**Input records**:

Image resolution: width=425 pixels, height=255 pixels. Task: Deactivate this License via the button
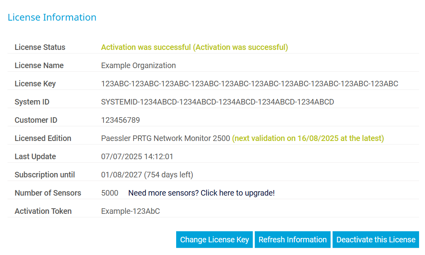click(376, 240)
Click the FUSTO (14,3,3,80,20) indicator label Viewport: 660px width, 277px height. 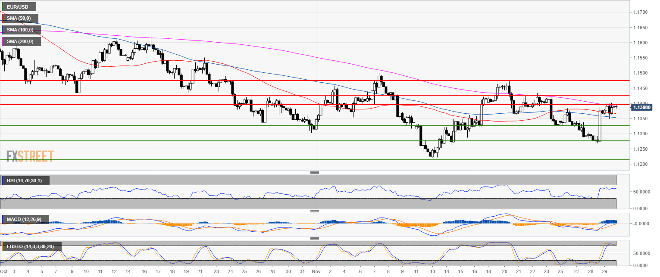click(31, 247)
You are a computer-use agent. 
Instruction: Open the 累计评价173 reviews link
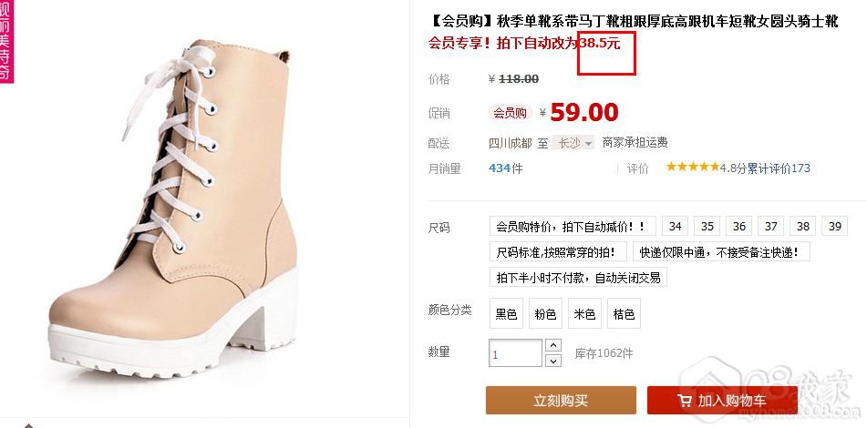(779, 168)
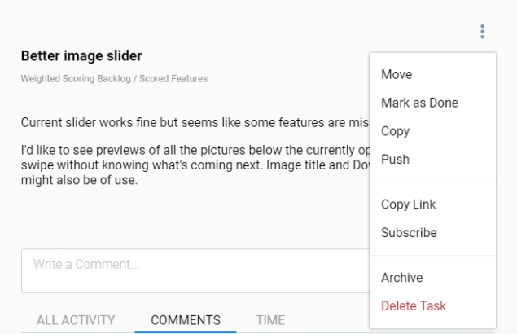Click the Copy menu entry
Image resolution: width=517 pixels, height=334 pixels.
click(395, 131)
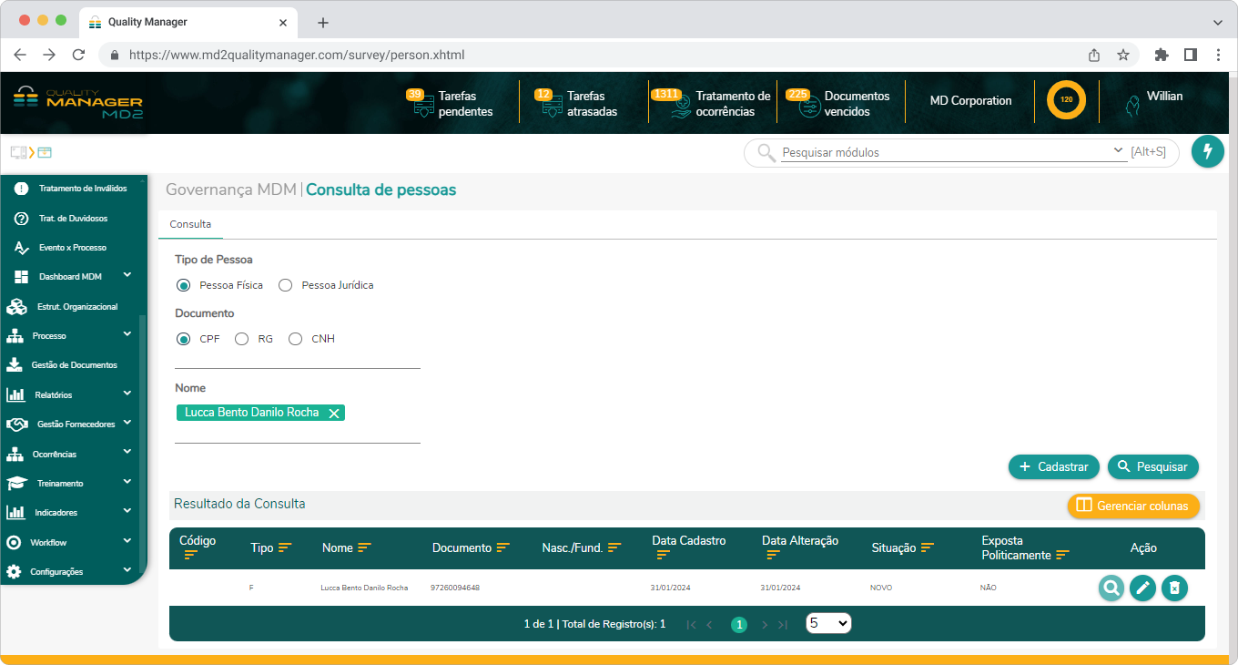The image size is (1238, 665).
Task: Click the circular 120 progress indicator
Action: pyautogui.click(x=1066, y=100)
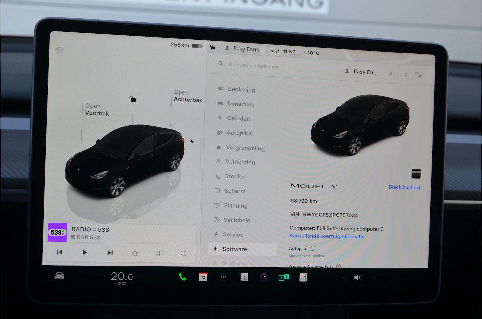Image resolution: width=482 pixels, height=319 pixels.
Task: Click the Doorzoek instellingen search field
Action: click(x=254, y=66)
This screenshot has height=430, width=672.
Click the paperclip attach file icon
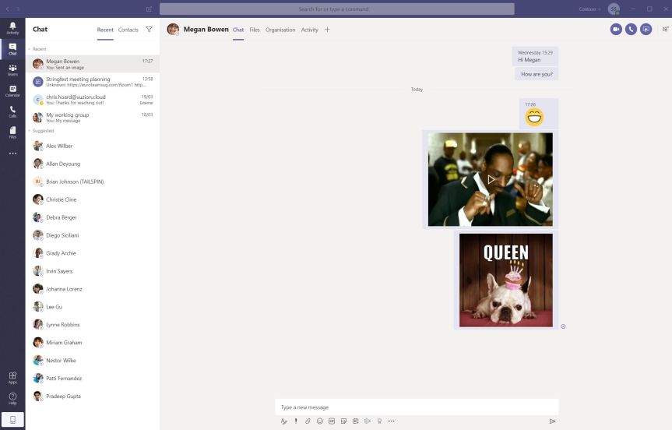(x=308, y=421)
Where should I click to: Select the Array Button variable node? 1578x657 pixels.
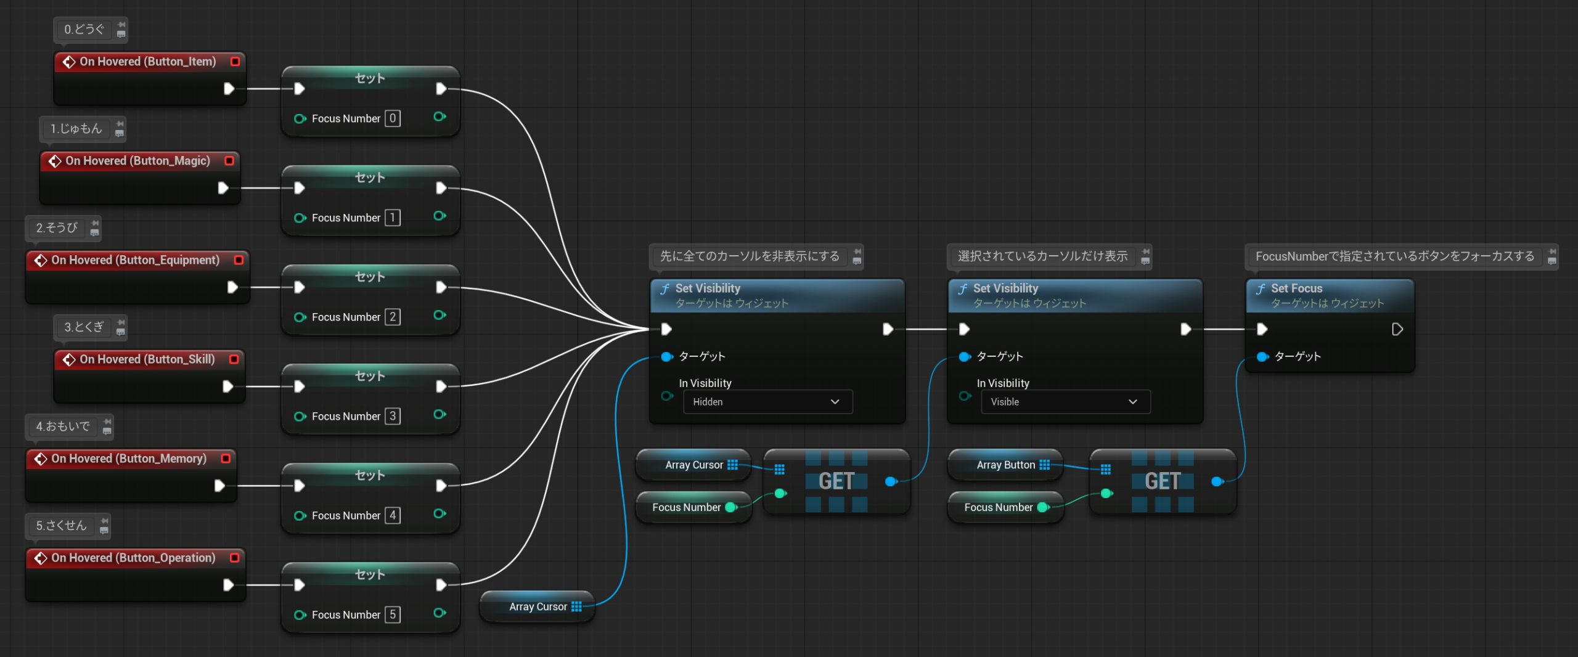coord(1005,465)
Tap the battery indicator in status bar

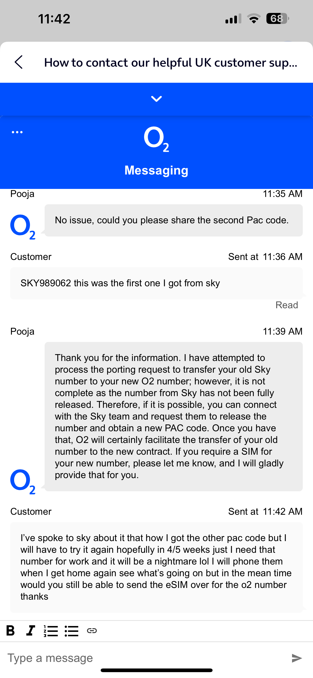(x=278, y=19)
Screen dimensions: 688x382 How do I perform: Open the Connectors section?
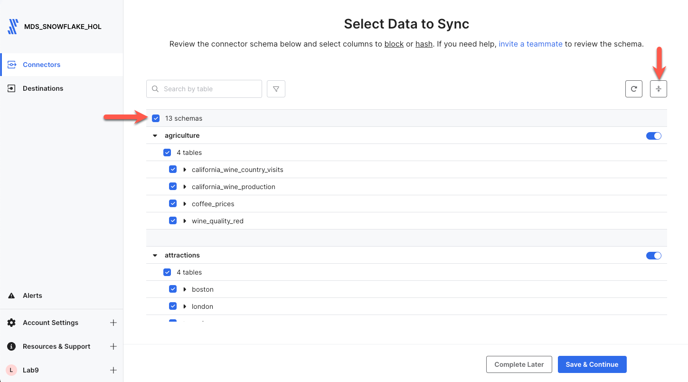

**Instructions to follow**:
In the listing above, transcribe exactly the lines from the line containing "Where should I" through the last one, both included, but not the pictures.

**Solution**:
Where should I click to: Select the Array Button variable node? 1578x657 pixels.
coord(1005,465)
Tap the battery indicator in status bar

(x=278, y=19)
Screen dimensions: 688x382 How do I perform: Open the Connectors section?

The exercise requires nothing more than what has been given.